Clarity on what you’re seeing (and what to do next)

We can help you describe symptoms clearly, identify potential risk factors, and decide whether outpatient, IOP, or PHP-level structure is appropriate. We’ll also discuss how to start the conversation without escalating defensiveness.

Support with boundaries, accountability, and communication

Mood disorders can create cycles of conflict, withdrawal, and resentment. We provide guidance on boundaries, crisis planning, and communication strategies that support recovery while protecting the family system.

Planning for continuity and relapse prevention

Mood stability improves with a plan. We build ongoing supports that address sleep, stress, medication follow-through when appropriate, therapy continuity, and triggers that can destabilize mood over time.

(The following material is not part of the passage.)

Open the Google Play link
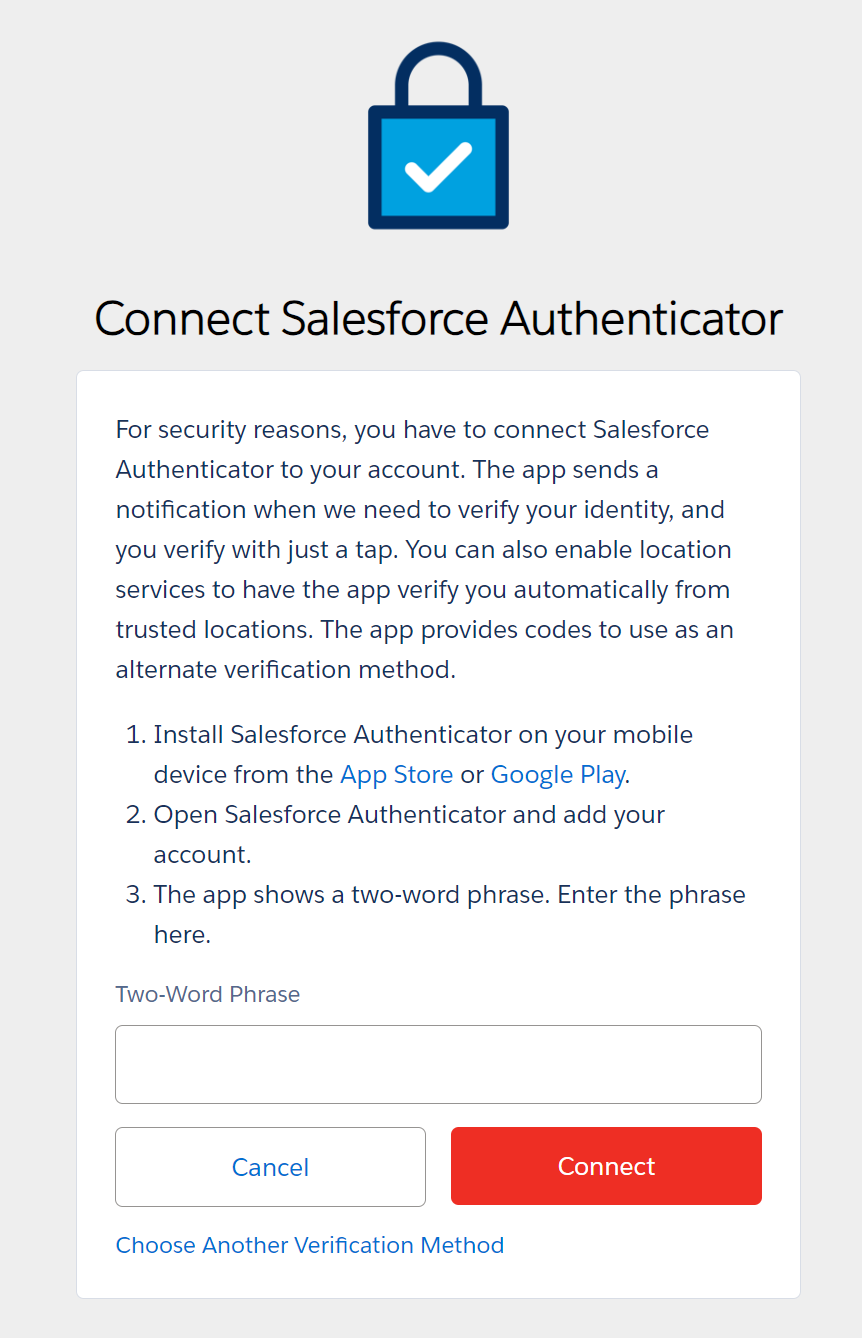[557, 775]
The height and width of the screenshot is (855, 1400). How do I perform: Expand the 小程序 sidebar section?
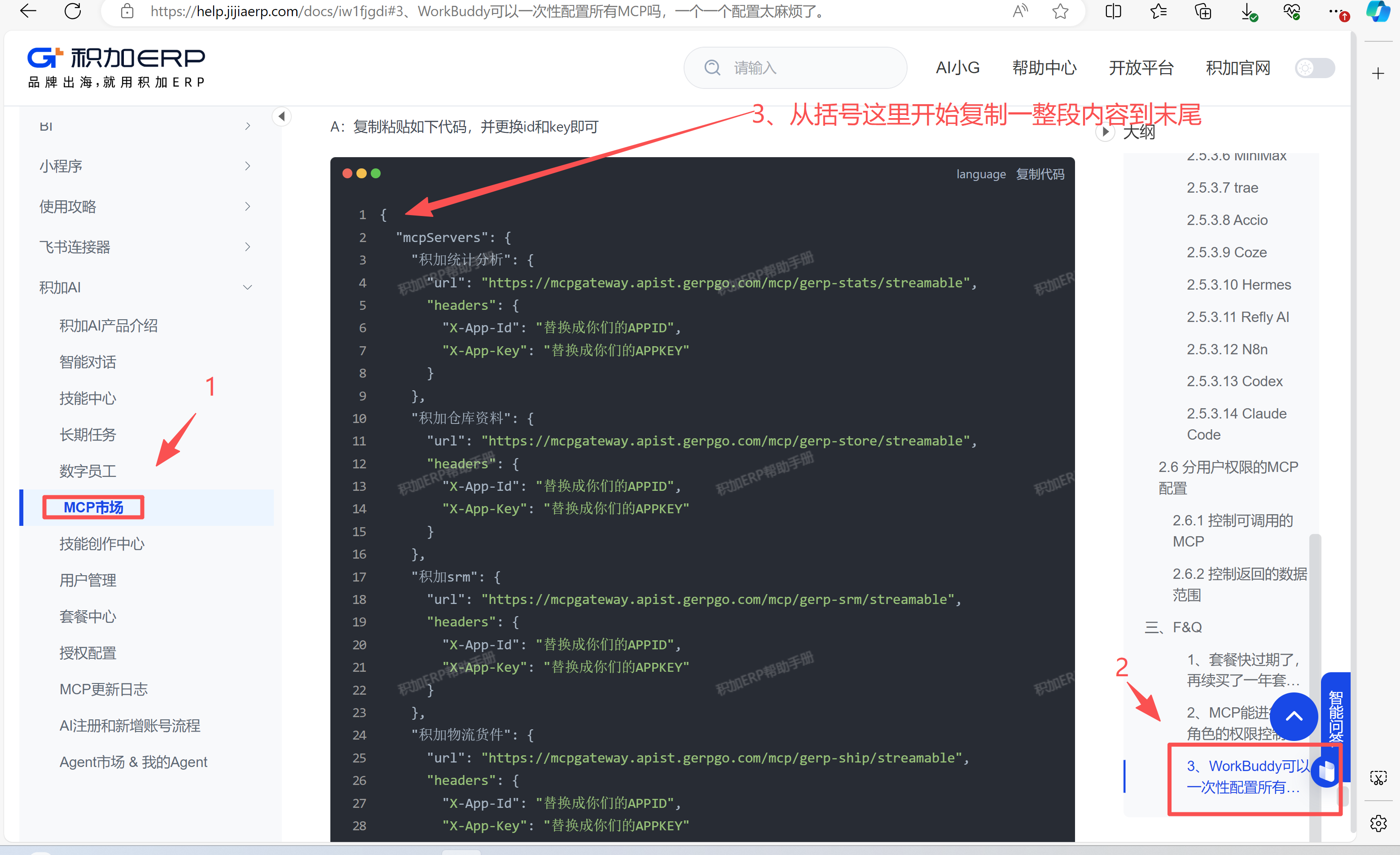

FAQs About Mood Disorder Treatment

Answers to common questions clients and families ask when choosing mood disorder treatment in Houston.

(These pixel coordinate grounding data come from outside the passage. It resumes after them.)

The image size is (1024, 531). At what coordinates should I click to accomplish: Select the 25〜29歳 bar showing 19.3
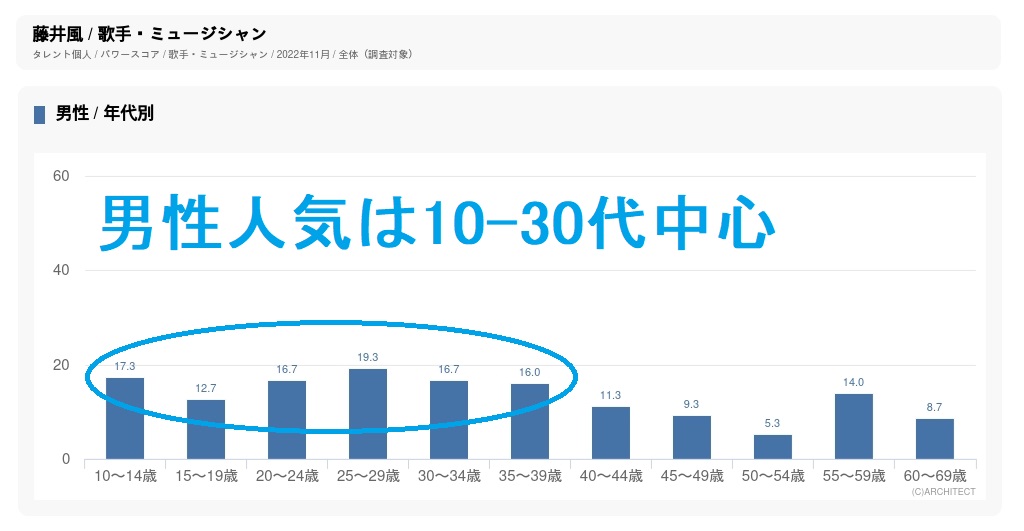[368, 414]
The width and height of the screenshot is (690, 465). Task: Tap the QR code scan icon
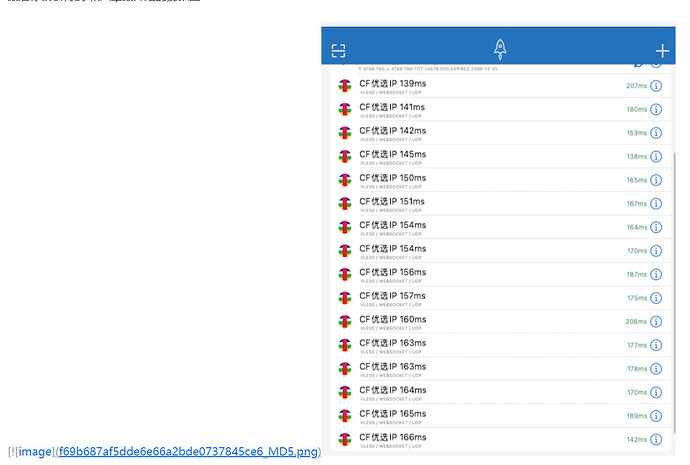[339, 50]
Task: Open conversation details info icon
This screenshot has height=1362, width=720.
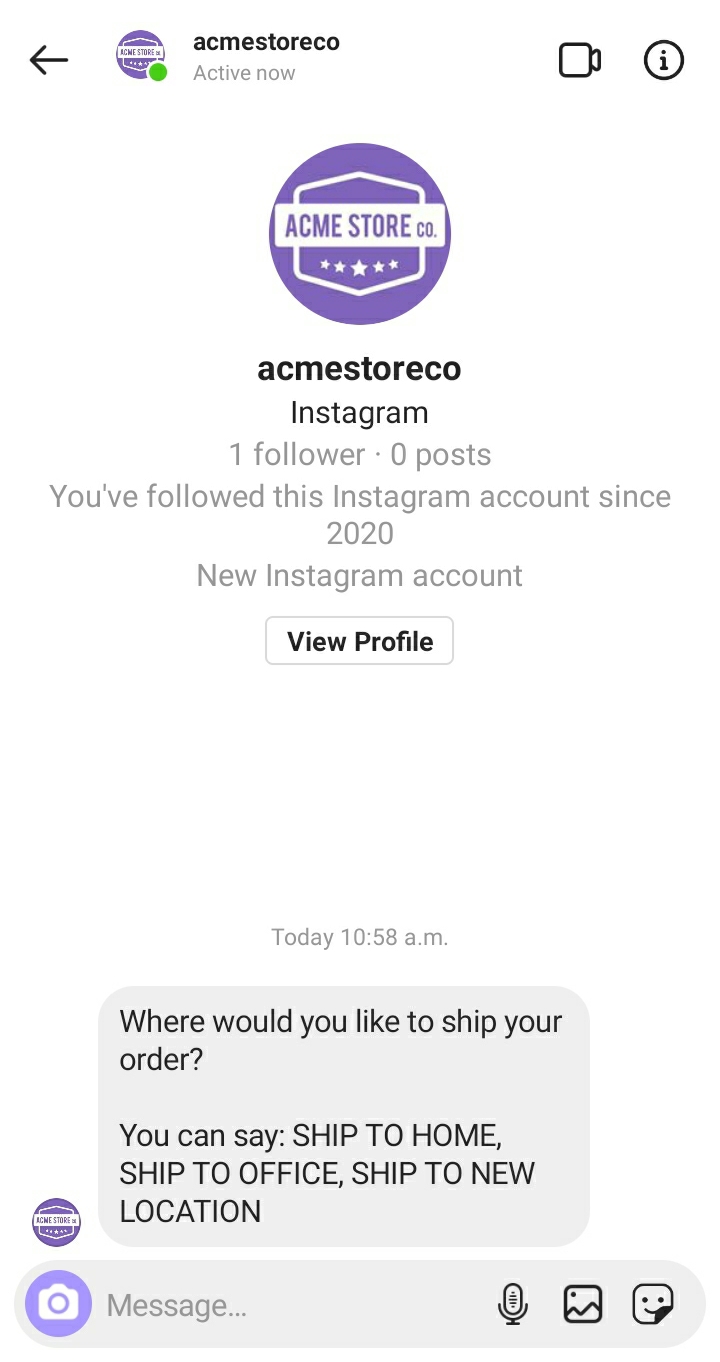Action: (663, 61)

How do I know if this is depression, bipolar disorder, or “just stress”?

Mood symptoms can overlap with stress, trauma, anxiety, ADHD, substance use, and medical conditions. We look at the full timeline: onset, duration, sleep patterns, energy shifts, functioning, family history, and triggers. Accurate assessment is key to choosing effective therapy and medication strategies.

Can mood disorders involve irritability, anger, or emotional numbness?

Yes. Depression can look like irritability, agitation, or shutdown – not only sadness. Bipolar-spectrum conditions can include periods of increased energy, restlessness, or impulsive decisions. Many clients describe feeling “not like myself” or emotionally disconnected.

Do you offer psychiatry and medication management?

Psychiatric evaluation and medication management are available when clinically appropriate. We coordinate therapy and psychiatry so care is integrated, not siloed.

What level of care is appropriate for mood disorders?

It depends on safety, functional impairment, and how much structure you need. PHP or IIP can help stabilize significant symptoms. IOP supports structured progress while staying connected to daily life. OP supports maintenance and long-term stability.

What should I do if I’m worried about immediate safety?

If there is an immediate emergency, call 911. If you are concerned about suicide or self-harm, call or text 988 in the U.S. for the Suicide & Crisis Lifeline.